▶ **REQUIRED WORK**: Restate the entire listing word for word.

+++

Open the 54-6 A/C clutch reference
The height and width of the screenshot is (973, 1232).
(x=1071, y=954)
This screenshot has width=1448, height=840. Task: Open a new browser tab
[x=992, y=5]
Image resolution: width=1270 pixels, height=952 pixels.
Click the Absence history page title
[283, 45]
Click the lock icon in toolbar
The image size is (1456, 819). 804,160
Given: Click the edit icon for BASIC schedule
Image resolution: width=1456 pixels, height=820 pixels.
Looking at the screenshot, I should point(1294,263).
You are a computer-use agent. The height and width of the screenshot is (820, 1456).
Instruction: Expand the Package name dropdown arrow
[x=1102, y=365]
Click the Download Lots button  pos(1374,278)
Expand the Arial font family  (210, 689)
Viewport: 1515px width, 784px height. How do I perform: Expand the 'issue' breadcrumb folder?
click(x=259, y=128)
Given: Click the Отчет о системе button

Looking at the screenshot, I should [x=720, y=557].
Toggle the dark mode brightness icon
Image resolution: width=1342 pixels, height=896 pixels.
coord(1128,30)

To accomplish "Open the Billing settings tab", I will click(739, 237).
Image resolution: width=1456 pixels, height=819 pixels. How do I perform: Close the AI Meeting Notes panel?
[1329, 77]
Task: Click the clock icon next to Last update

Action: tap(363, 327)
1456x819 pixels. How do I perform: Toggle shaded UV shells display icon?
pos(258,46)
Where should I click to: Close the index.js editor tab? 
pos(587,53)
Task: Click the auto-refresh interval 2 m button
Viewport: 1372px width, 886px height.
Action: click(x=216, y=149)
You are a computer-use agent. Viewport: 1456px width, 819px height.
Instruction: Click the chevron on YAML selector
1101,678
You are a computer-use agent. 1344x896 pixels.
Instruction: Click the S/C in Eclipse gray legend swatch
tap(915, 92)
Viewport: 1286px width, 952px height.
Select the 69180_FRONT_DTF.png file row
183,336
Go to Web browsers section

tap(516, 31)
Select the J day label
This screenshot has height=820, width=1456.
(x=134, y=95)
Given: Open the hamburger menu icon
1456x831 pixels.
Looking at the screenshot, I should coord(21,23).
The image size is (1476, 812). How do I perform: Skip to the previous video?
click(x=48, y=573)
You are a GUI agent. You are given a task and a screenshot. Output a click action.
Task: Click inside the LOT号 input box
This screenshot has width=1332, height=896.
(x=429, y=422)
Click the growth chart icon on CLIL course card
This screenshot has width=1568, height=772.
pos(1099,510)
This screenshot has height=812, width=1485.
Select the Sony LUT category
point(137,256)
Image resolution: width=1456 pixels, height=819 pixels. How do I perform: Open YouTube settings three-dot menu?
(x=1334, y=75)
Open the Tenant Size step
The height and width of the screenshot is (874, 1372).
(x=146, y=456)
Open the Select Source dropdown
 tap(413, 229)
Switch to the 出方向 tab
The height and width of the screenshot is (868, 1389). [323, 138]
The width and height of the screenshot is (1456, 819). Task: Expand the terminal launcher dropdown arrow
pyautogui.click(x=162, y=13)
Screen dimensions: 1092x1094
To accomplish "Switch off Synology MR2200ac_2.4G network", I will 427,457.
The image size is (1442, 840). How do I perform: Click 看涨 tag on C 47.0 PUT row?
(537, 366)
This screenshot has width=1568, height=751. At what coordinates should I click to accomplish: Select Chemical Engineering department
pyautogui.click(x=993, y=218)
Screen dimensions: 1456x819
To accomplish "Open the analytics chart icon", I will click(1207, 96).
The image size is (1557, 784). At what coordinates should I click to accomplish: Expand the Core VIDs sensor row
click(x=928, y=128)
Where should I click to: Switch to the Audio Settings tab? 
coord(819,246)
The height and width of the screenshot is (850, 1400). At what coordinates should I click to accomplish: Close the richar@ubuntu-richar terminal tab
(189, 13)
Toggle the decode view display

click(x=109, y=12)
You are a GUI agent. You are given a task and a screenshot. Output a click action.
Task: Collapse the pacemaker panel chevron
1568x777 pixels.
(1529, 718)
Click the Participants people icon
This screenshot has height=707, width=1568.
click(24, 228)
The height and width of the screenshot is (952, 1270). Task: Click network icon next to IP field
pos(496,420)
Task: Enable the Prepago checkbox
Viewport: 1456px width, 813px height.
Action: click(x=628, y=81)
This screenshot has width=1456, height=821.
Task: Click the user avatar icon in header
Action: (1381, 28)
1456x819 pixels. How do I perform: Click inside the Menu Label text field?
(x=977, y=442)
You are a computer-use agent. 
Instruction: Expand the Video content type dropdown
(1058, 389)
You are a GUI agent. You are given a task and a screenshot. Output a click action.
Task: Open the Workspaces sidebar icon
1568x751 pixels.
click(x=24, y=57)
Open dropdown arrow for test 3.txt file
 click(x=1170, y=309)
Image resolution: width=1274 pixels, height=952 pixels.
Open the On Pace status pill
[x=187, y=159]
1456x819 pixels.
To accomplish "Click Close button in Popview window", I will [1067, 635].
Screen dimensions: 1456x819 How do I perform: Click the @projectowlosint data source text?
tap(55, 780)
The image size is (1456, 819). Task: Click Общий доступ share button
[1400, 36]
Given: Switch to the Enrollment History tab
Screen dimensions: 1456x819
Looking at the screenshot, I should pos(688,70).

+++

▶ **REPLY**:
Open the 54-6 A/C clutch reference
The height and width of the screenshot is (973, 1232).
(x=1071, y=954)
This screenshot has width=1448, height=840. Task: Open a new browser tab
[x=992, y=5]
Image resolution: width=1270 pixels, height=952 pixels.
Click the Absence history page title
[283, 45]
Click the lock icon in toolbar
The image size is (1456, 819). 804,160
Given: Click the edit icon for BASIC schedule
Image resolution: width=1456 pixels, height=820 pixels.
Looking at the screenshot, I should point(1294,263).
You are a computer-use agent. The height and width of the screenshot is (820, 1456).
Instruction: Expand the Package name dropdown arrow
[x=1102, y=365]
Click the Download Lots button  pos(1374,278)
Expand the Arial font family  (210, 689)
Viewport: 1515px width, 784px height. How do I perform: Expand the 'issue' breadcrumb folder?
click(x=259, y=128)
Given: Click the Отчет о системе button

Looking at the screenshot, I should [x=720, y=557].
Toggle the dark mode brightness icon
Image resolution: width=1342 pixels, height=896 pixels.
coord(1128,30)

To accomplish "Open the Billing settings tab", I will click(739, 237).
Image resolution: width=1456 pixels, height=819 pixels. How do I perform: Close the AI Meeting Notes panel?
[1329, 77]
Task: Click the clock icon next to Last update

Action: tap(363, 327)
1456x819 pixels. How do I perform: Toggle shaded UV shells display icon?
pos(258,46)
Where should I click to: Close the index.js editor tab? 
pos(587,53)
Task: Click the auto-refresh interval 2 m button
Viewport: 1372px width, 886px height.
Action: click(x=216, y=149)
You are a computer-use agent. Viewport: 1456px width, 819px height.
Instruction: Click the chevron on YAML selector
1101,678
You are a computer-use agent. 1344x896 pixels.
Instruction: Click the S/C in Eclipse gray legend swatch
tap(915, 92)
Viewport: 1286px width, 952px height.
Select the 69180_FRONT_DTF.png file row
183,336
Go to Web browsers section

tap(516, 31)
Select the J day label
This screenshot has height=820, width=1456.
(x=134, y=95)
Given: Open the hamburger menu icon
1456x831 pixels.
Looking at the screenshot, I should coord(21,23).
The image size is (1476, 812). How do I perform: Skip to the previous video?
click(x=48, y=573)
You are a GUI agent. You are given a task and a screenshot. Output a click action.
Task: Click inside the LOT号 input box
This screenshot has width=1332, height=896.
(x=429, y=422)
Click the growth chart icon on CLIL course card
This screenshot has width=1568, height=772.
pos(1099,510)
This screenshot has height=812, width=1485.
Select the Sony LUT category
point(137,256)
Image resolution: width=1456 pixels, height=819 pixels. How do I perform: Open YouTube settings three-dot menu?
(x=1334, y=75)
Open the Tenant Size step
The height and width of the screenshot is (874, 1372).
(x=146, y=456)
Open the Select Source dropdown
 tap(413, 229)
Switch to the 出方向 tab
The height and width of the screenshot is (868, 1389). [323, 138]
The width and height of the screenshot is (1456, 819). Task: Expand the terminal launcher dropdown arrow
pyautogui.click(x=162, y=13)
Screen dimensions: 1092x1094
To accomplish "Switch off Synology MR2200ac_2.4G network", I will 427,457.
The image size is (1442, 840). How do I perform: Click 看涨 tag on C 47.0 PUT row?
(537, 366)
This screenshot has width=1568, height=751. At what coordinates should I click to accomplish: Select Chemical Engineering department
pyautogui.click(x=993, y=218)
Screen dimensions: 1456x819
To accomplish "Open the analytics chart icon", I will click(1207, 96).
The image size is (1557, 784). At what coordinates should I click to accomplish: Expand the Core VIDs sensor row
click(x=928, y=128)
Where should I click to: Switch to the Audio Settings tab? 
coord(819,246)
The height and width of the screenshot is (850, 1400). At what coordinates should I click to accomplish: Close the richar@ubuntu-richar terminal tab
(189, 13)
Toggle the decode view display

click(x=109, y=12)
You are a GUI agent. You are given a task and a screenshot. Output a click action.
Task: Collapse the pacemaker panel chevron
1568x777 pixels.
(1529, 718)
Click the Participants people icon
This screenshot has height=707, width=1568.
click(24, 228)
The height and width of the screenshot is (952, 1270). Task: Click network icon next to IP field
pos(496,420)
Task: Enable the Prepago checkbox
Viewport: 1456px width, 813px height.
Action: click(x=628, y=81)
This screenshot has width=1456, height=821.
Task: Click the user avatar icon in header
Action: (1381, 28)
1456x819 pixels. How do I perform: Click inside the Menu Label text field?
(x=977, y=442)
You are a computer-use agent. 
Instruction: Expand the Video content type dropdown
(1058, 389)
You are a GUI agent. You are given a task and a screenshot. Output a click action.
Task: Open the Workspaces sidebar icon
1568x751 pixels.
click(x=24, y=57)
Open dropdown arrow for test 3.txt file
 click(x=1170, y=309)
Image resolution: width=1274 pixels, height=952 pixels.
Open the On Pace status pill
[x=187, y=159]
1456x819 pixels.
To accomplish "Click Close button in Popview window", I will [1067, 635].
Screen dimensions: 1456x819 How do I perform: Click the @projectowlosint data source text?
tap(55, 780)
The image size is (1456, 819). Task: Click Общий доступ share button
[1400, 36]
Given: Switch to the Enrollment History tab
Screen dimensions: 1456x819
Looking at the screenshot, I should pos(688,70).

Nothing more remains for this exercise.